Rolling Away the Stone

For Wilshire Baptist Church

Making decisions about grave markers during Holy Week is one of those interesting coincidences that life dials up every now and then. The week is already thick with darkness and pathos as we walk symbolically toward the death and resurrection of Jesus Christ, but ladle on top of that the mortality of your own flesh and blood, and it all becomes very . . . real.

The meeting at Restland wasn’t unexpected. It wasn’t’ rushed like that day 52 years ago this week when my parents had to make the same decision for my sister. This meeting was planned by my mother and me and was overdue after the death of my father in July.

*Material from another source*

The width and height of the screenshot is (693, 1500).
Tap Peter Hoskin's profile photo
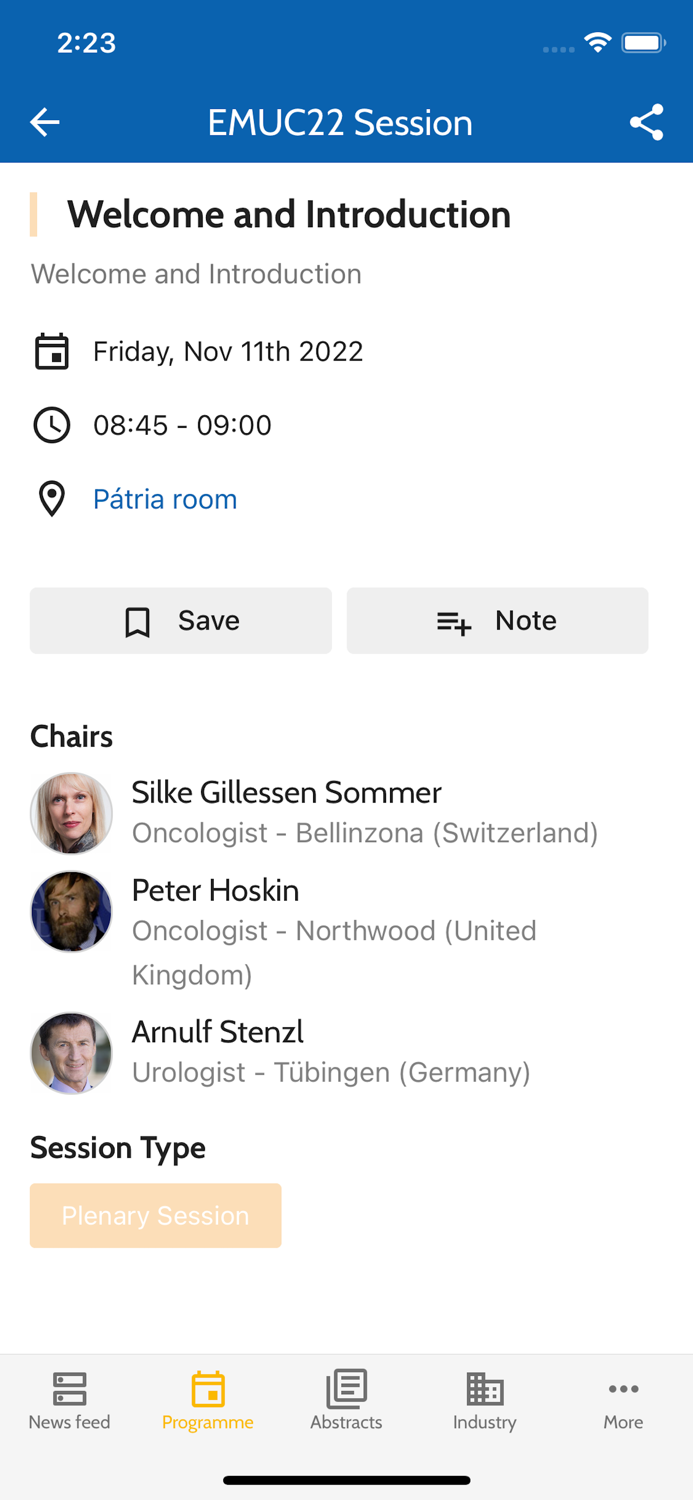pyautogui.click(x=71, y=911)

Thanks to decisions my parents made when my sister died, they already had their resting places next to hers. All that was left was deciding how to mark the location: separate markers, a single marker with both their names? And then what type of adornments to put on the marker. In case you don’t know, the choices are endless — from phrases about marriage and family ties to etchings of crosses, wedding rings, military insignia, masonic emblems and even gun-toting hunters with their favorite hounds.

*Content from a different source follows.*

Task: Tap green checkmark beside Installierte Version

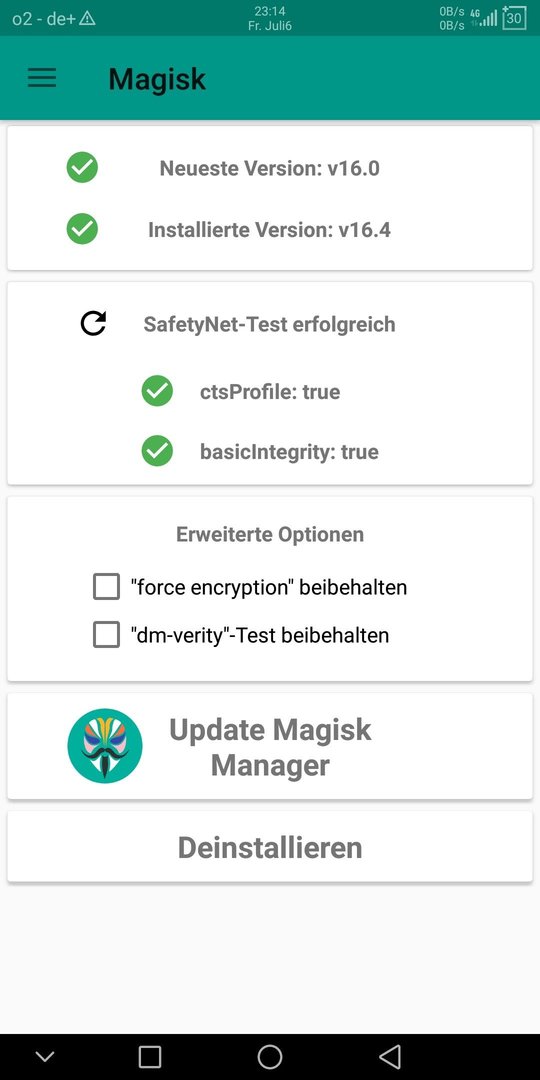Action: [82, 229]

Interestingly, as we were sitting in the small conference room at Restland discussing these things, my phone was buzzing in my pocket with a three-way text conversation between LeAnn and her longtime friend Steve, who returned from a trip to the Holy Land not long ago. LeAnn’s mother is teaching her adult Sunday school class on Easter Sunday and she’s wondering what the burial tomb of Jesus looks like. So, LeAnn asked Steve if he has pictures to share from his trip, and he does, but there’s a caveat. As Steve explained, “We actually were shown two different spots where the tomb might have been. There are compelling cases to be made for both.”

Imagine that: The precise location of the most famous burial site of all time is not pinpointed and authenticated. We’ve been talking about that site since the very first Easter morning – and we’ve been walking toward that site symbolically all through Lent like we do every year – and yet we don’t know for sure where we are going.

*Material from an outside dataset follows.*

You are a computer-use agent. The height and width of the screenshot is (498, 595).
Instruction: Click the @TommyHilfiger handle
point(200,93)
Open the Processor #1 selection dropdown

Except we do, don’t we? And do we really need to know the exact location of a grave that was empty just three days after it was occupied? And if Christ’s grave is empty, won’t ours be empty too as he promised? So why do we sit in windowless rooms with funeral directors and make decisions and sign contracts for markers that will identify our empty graves?

We do it because for now we are only human; we are clinging to the only life we know. I’ve learned just recently that some years ago my father changed my sister’s marker to include the full date of her birth and death and not just the years. I never got a chance to ask him about it, but my guess is he wanted to remember the exact dates when he experienced the most wonderful joy of her birth and the most unimaginable grief of her loss. But I also know that his unbreakable faith told him that second date placed her safely where he is now.

We didn’t finalize the design of the marker for my parents at Restland this week. Mom has the last word on that, and I know it will be simple and tasteful. The main thing was to get the grave marked because Dad’s body is already there and Mom’s will be some day too. But as she told the man when we stood up to leave, “It won’t be anytime soon. I have at least four years of projects I want to finish first.”

Easter is about rolling the stones of doubt away. It starts with that stone that sealed the tomb in Jerusalem and continues with all the stones we erect in memory of the people we love. We can carve names and numbers and other symbols reminding us of who they were and all of that, but we need to remember that the graves we mark are empty.